目的 A
ファミ通の綴じ方についての本文を、一字一句変えずにすべて書き写せ。
### 本文 ###
だってね、背表紙がある、つまり本の角で頭殴れるような平とじになってるんだもん。
ファミ通といえば、当初からホッチキス2つの中綴じのイメージが強い。
加えてファミ通の表紙って昔から、グラビアアイドルか、ゲームのキャラか、松下進のアメコミ調のイラストかどれかであることが多いのに、今回はカプコンの新作カットずらっと並べているだけなので、お馴染みの「ファミ通臭」がしない!
な、何が起きたんだ……。
ファミ通の平とじ自体は何度かありました。
雑誌内で『いい電子』を描き続けているみずしな孝之も「5号連続の平とじ増ページ期間も終了、通常営業に戻りました」と2006年に書いています。その後も平とじファミ通は、ページが多い場合発刊されます。
しかし、平とじだと作家さんの締め切り2日早くなるんですね。
じゃあ今回もページ数増えたから平とじなんだねー、と思ってここしばらくのページ数を見たら。
### 提供情報 ###
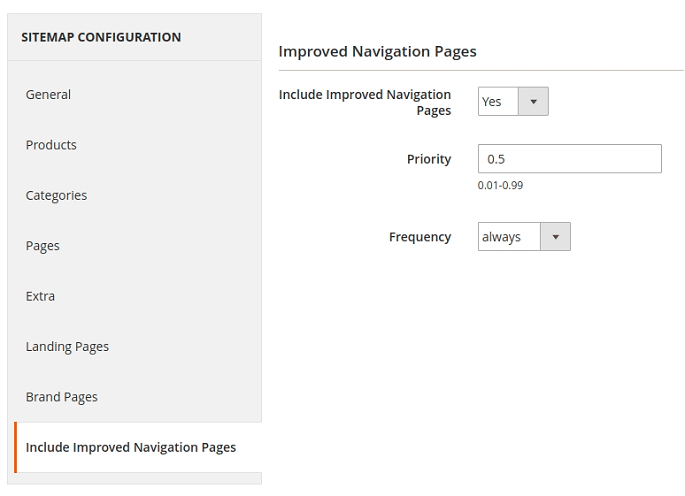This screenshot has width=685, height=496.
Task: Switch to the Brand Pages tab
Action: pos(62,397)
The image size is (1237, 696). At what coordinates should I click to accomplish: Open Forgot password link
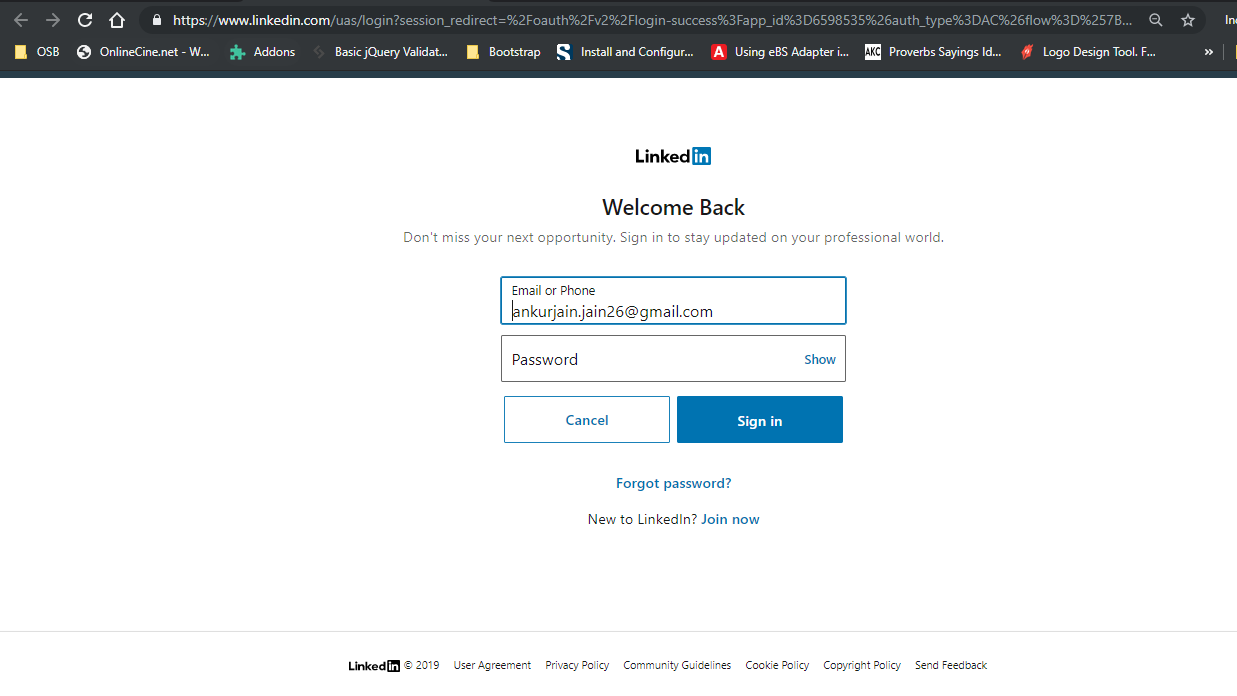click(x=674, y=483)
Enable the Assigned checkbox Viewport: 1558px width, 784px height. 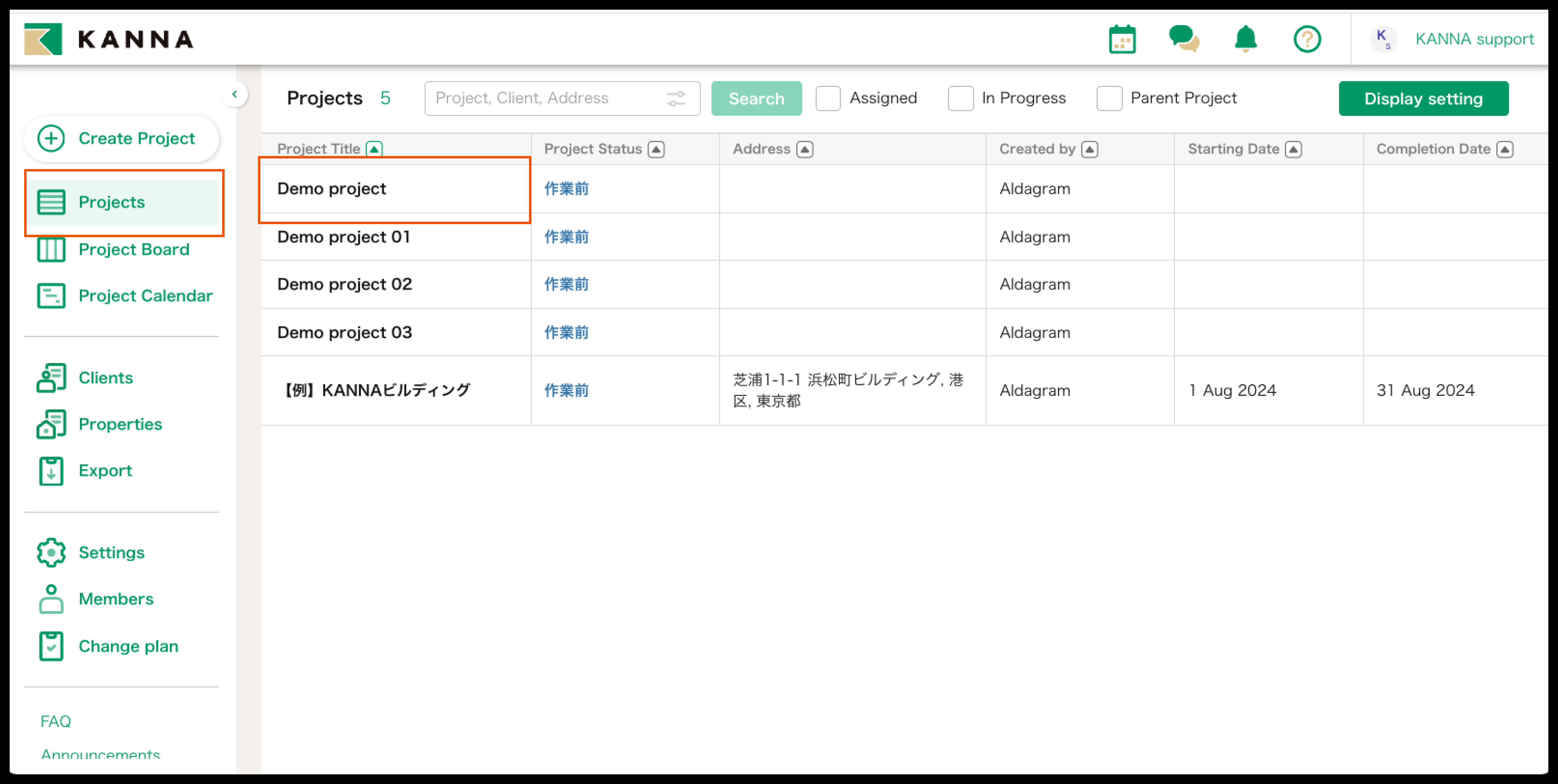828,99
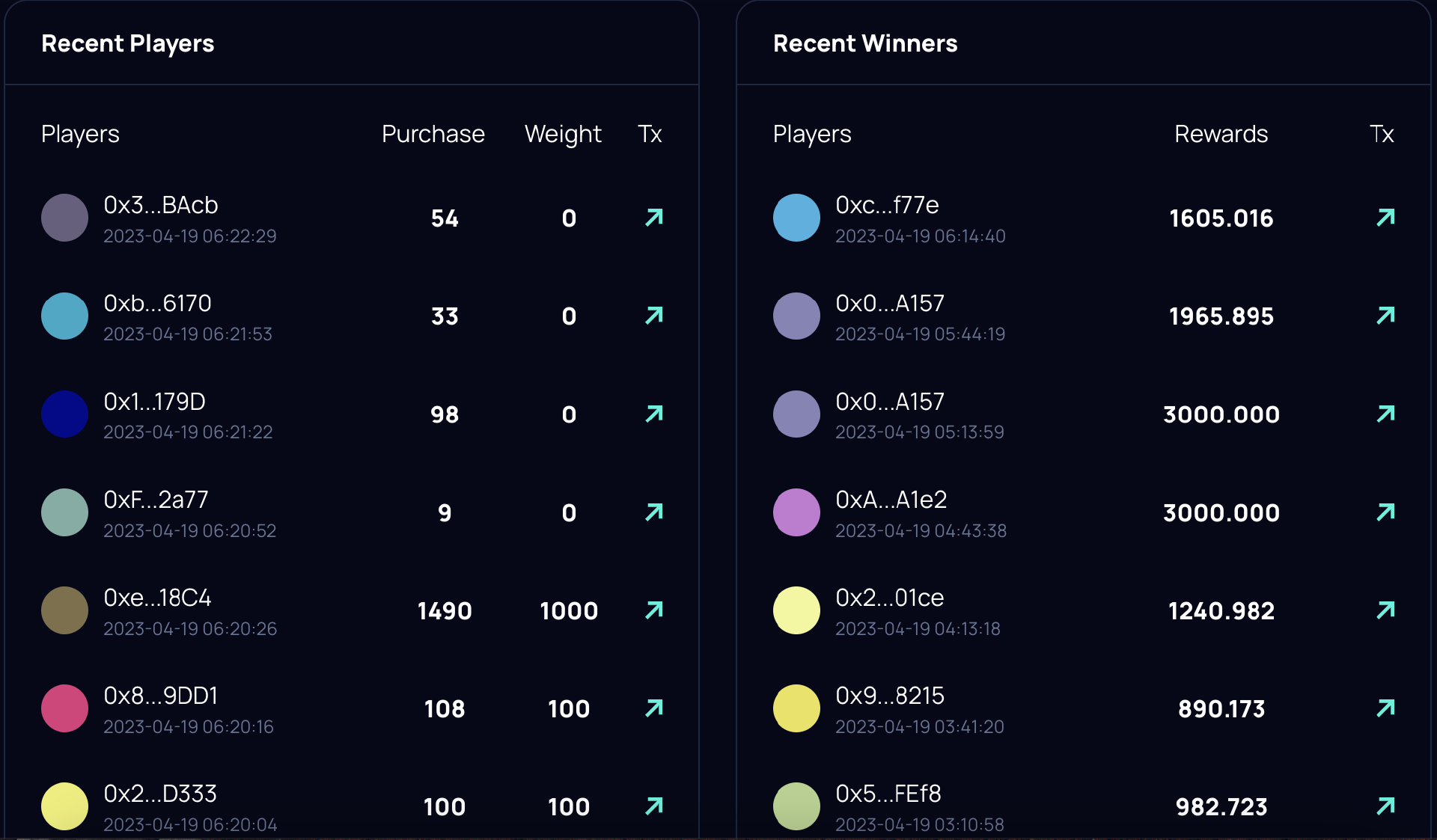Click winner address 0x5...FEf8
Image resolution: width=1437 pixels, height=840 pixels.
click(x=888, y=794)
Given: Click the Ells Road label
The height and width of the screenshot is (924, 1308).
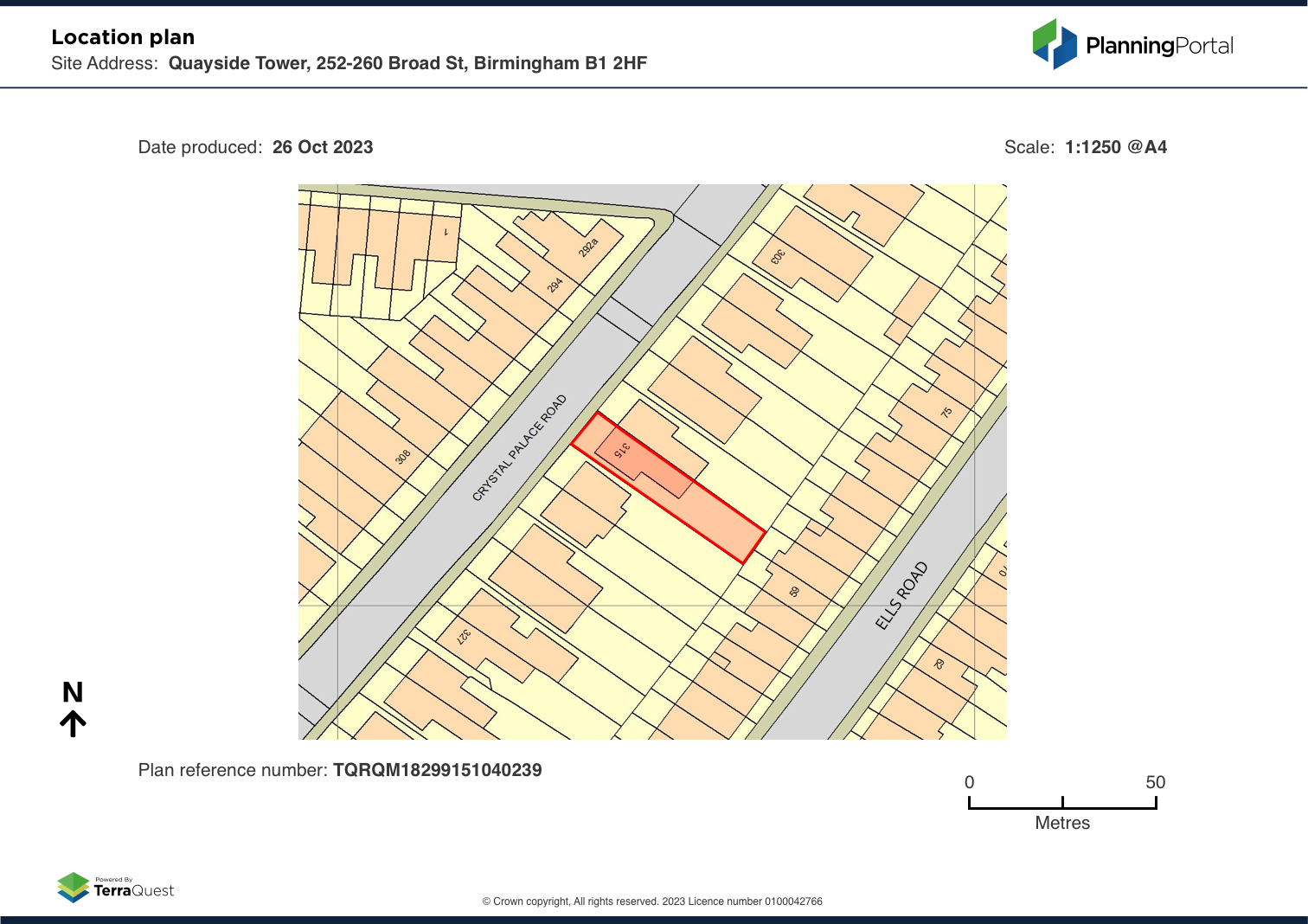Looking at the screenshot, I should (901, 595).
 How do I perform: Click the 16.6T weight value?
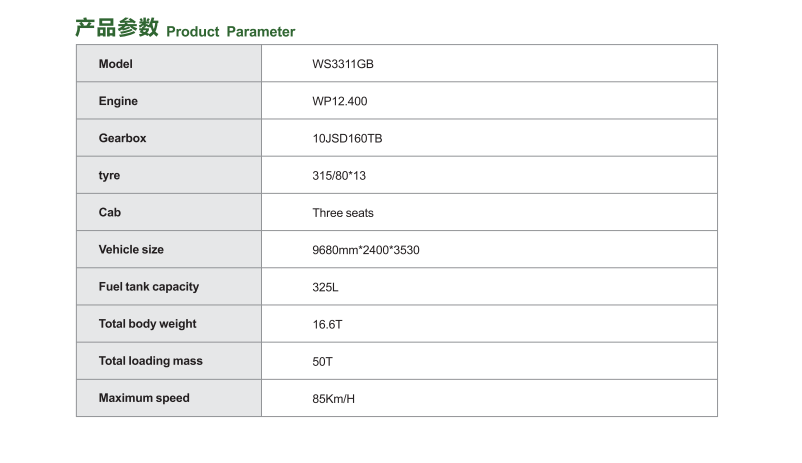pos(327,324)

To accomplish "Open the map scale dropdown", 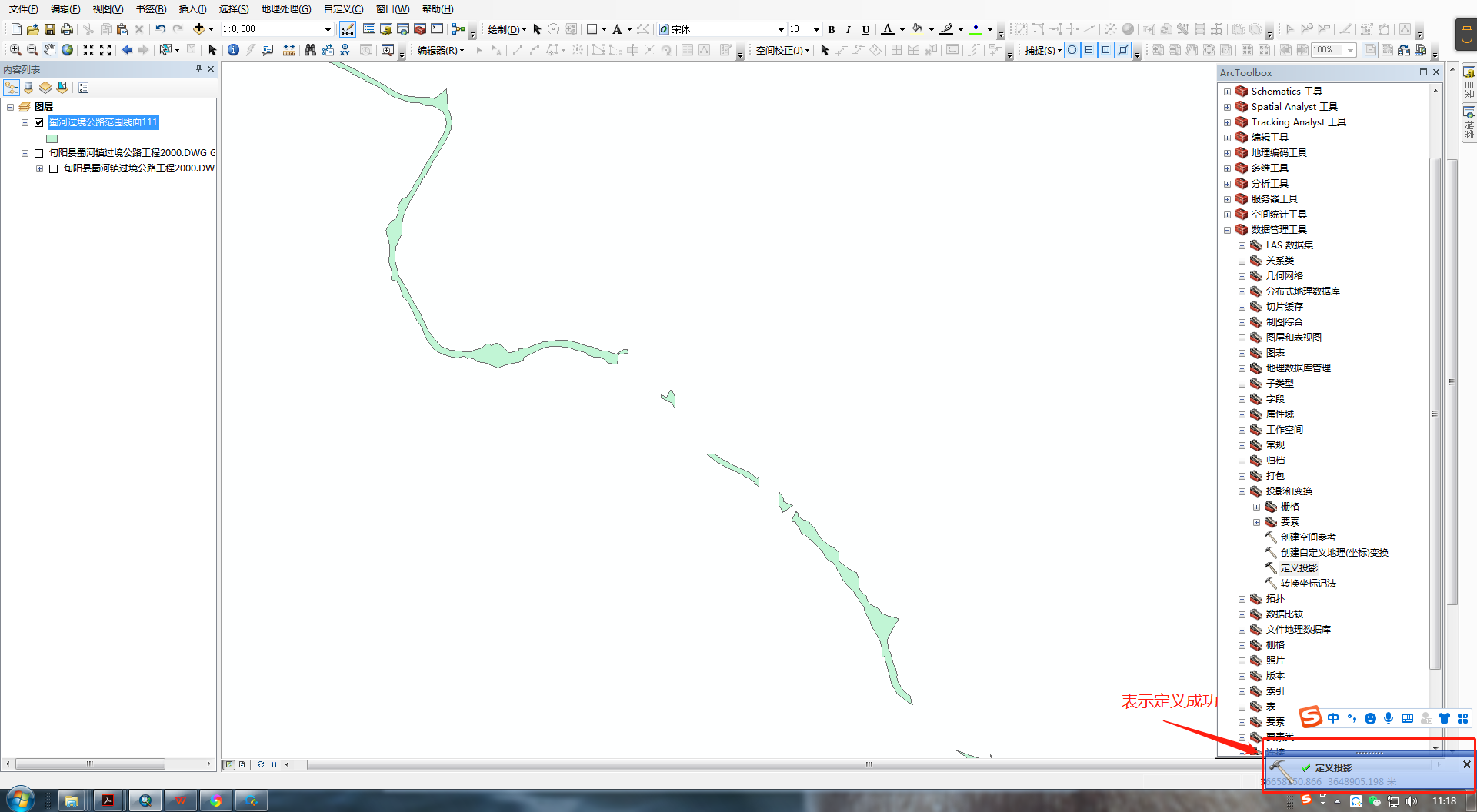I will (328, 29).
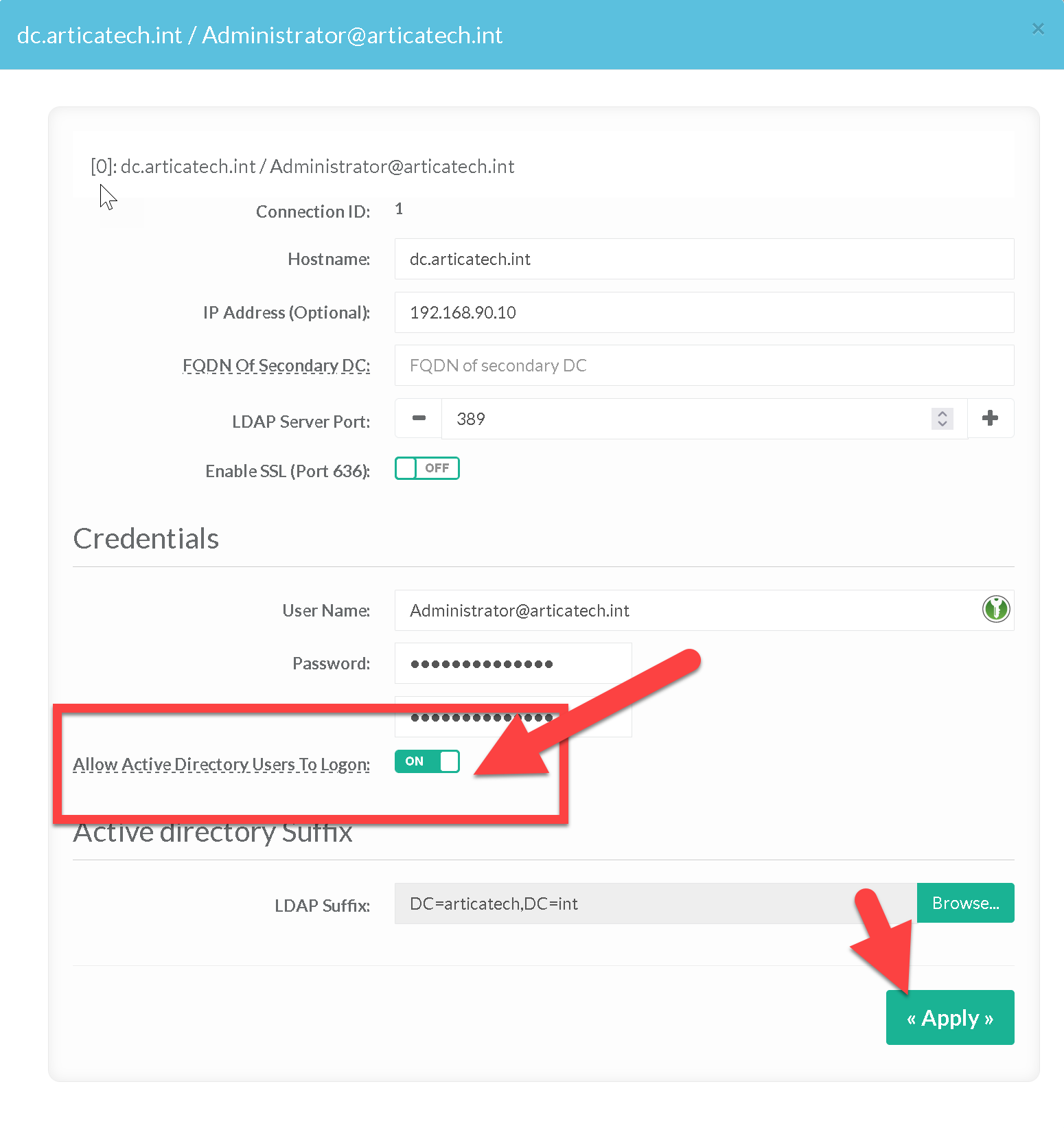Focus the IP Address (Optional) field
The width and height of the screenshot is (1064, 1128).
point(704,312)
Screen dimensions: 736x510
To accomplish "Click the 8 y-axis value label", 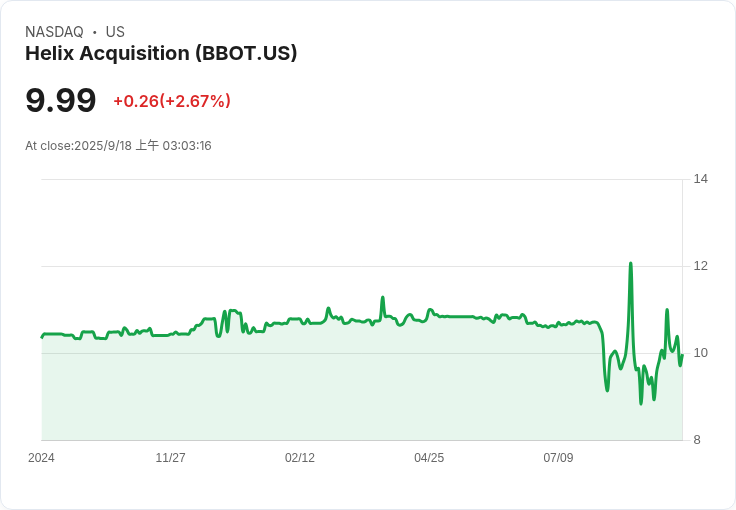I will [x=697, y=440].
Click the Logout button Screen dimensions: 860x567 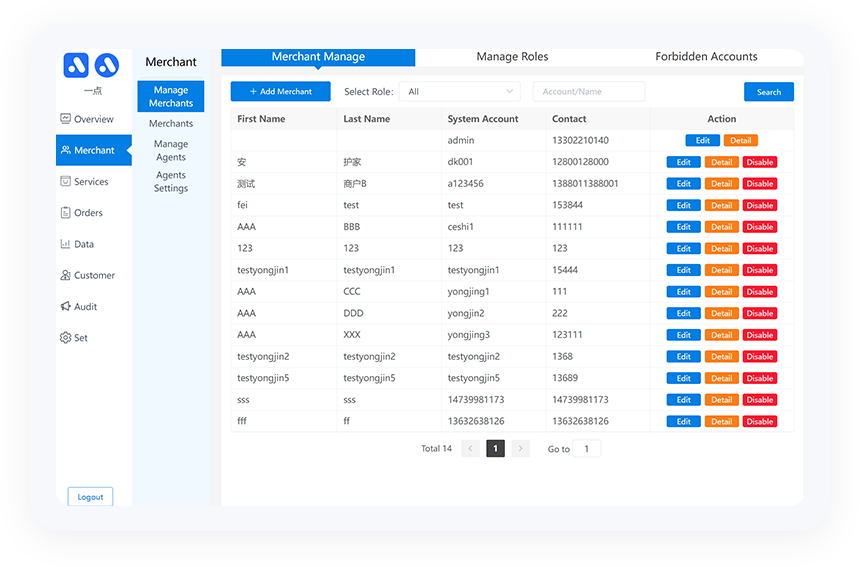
###
目的 B
上の行データのうち、最初の行で始まり「click(x=674, y=483)」を含む行で終わる部分を、両端の行も含めてそのまま引用せよ。画像は答えに入れないこと。

想定解答 A
だってね、背表紙がある、つまり本の角で頭殴れるような平とじになってるんだもん。
ファミ通といえば、当初からホッチキス2つの中綴じのイメージが強い。
加えてファミ通の表紙って昔から、グラビアアイドルか、ゲームのキャラか、松下進のアメコミ調のイラストかどれかであることが多いのに、今回はカプコンの新作カットずらっと並べているだけなので、お馴染みの「ファミ通臭」がしない!
な、何が起きたんだ……。
ファミ通の平とじ自体は何度かありました。
雑誌内で『いい電子』を描き続けているみずしな孝之も「5号連続の平とじ増ページ期間も終了、通常営業に戻りました」と2006年に書いています。その後も平とじファミ通は、ページが多い場合発刊されます。
しかし、平とじだと作家さんの締め切り2日早くなるんですね。
じゃあ今回もページ数増えたから平とじなんだねー、と思ってここしばらくのページ数を見たら。

想定解答 B
This screenshot has width=685, height=496.
Task: Switch to the Brand Pages tab
Action: pos(62,397)
The image size is (1237, 696). At what coordinates should I click to accomplish: Open Forgot password link
click(x=674, y=483)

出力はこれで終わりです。